Rows from a dataset:
=======

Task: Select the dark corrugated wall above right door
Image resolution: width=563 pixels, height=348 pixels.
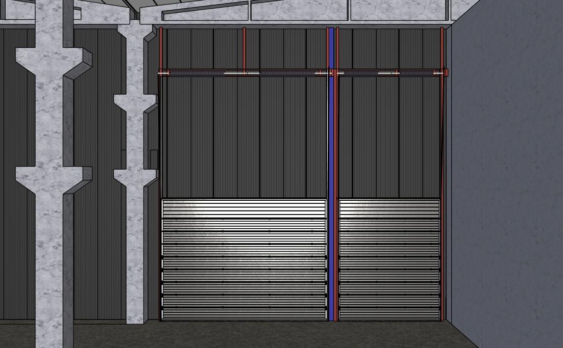Action: click(x=389, y=138)
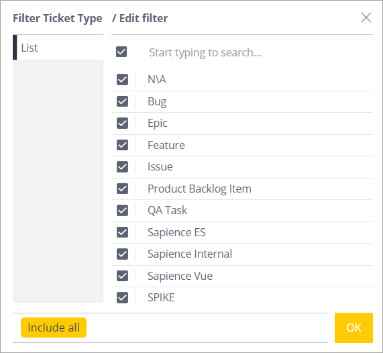Toggle the Sapience Internal checkbox

click(122, 254)
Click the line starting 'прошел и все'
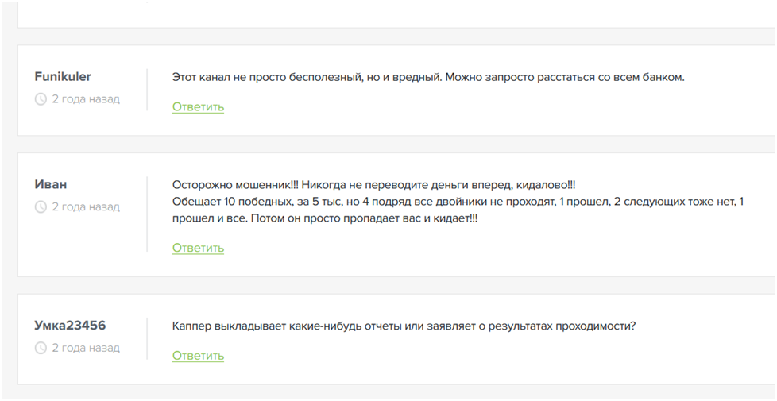Viewport: 777px width, 401px height. [325, 218]
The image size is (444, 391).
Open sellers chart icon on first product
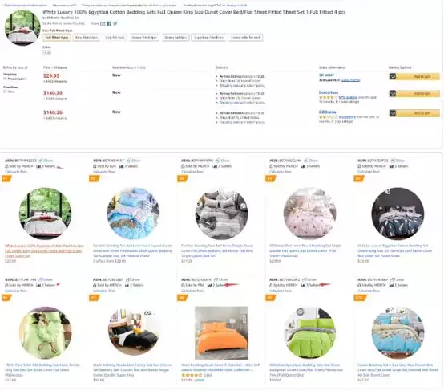(x=38, y=166)
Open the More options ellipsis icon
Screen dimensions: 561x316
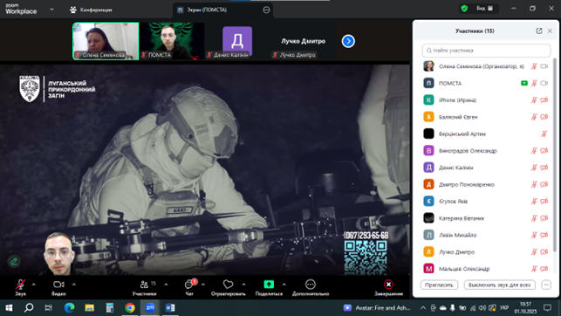pos(311,285)
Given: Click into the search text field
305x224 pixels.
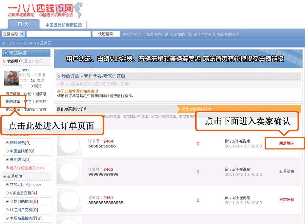Looking at the screenshot, I should (x=58, y=34).
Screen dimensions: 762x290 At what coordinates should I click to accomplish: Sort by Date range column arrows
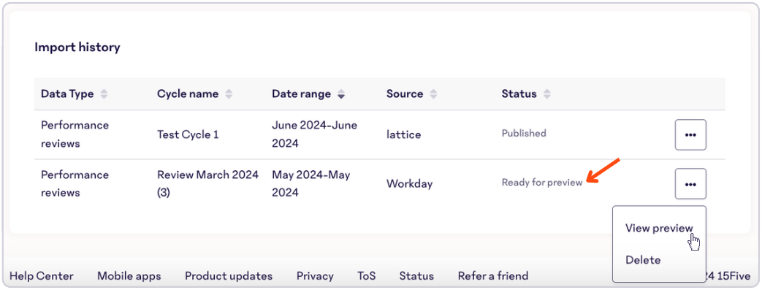point(341,94)
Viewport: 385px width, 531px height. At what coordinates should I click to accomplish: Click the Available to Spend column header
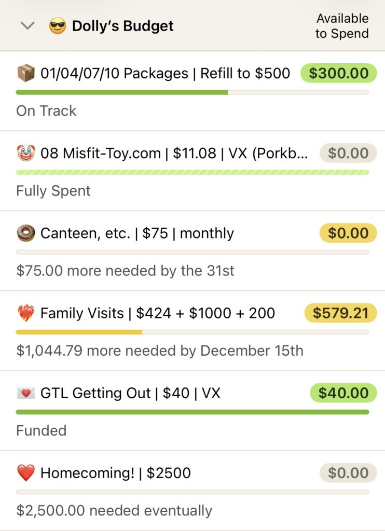(342, 26)
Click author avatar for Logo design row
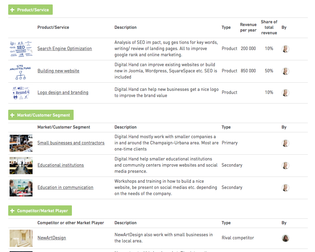Viewport: 315px width, 252px height. (x=286, y=93)
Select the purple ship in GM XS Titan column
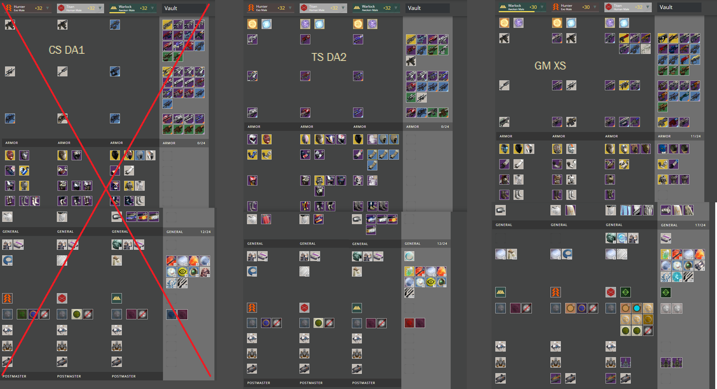The height and width of the screenshot is (389, 717). click(x=626, y=362)
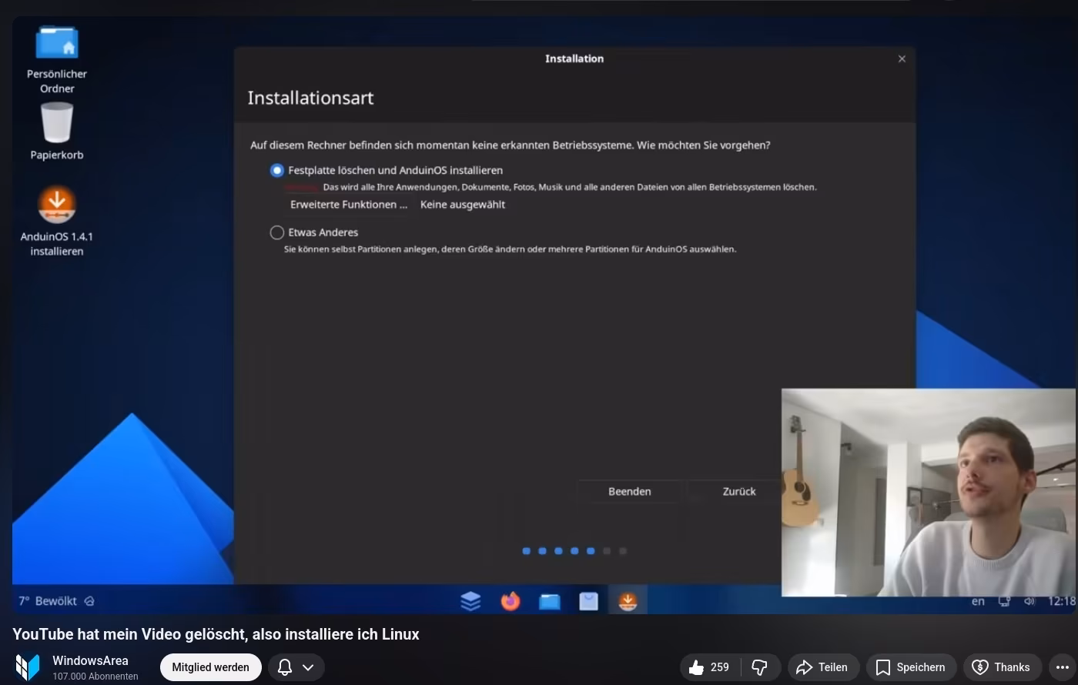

=======

What the task asks:
Reproduce the lines from the one containing "Click author avatar for Logo design row" through the end of the entries, inclusive. Omit the pictures.

Exercise solution:
Click author avatar for Logo design row
Viewport: 315px width, 252px height. (x=286, y=93)
Select the purple ship in GM XS Titan column
The height and width of the screenshot is (389, 717). click(x=626, y=362)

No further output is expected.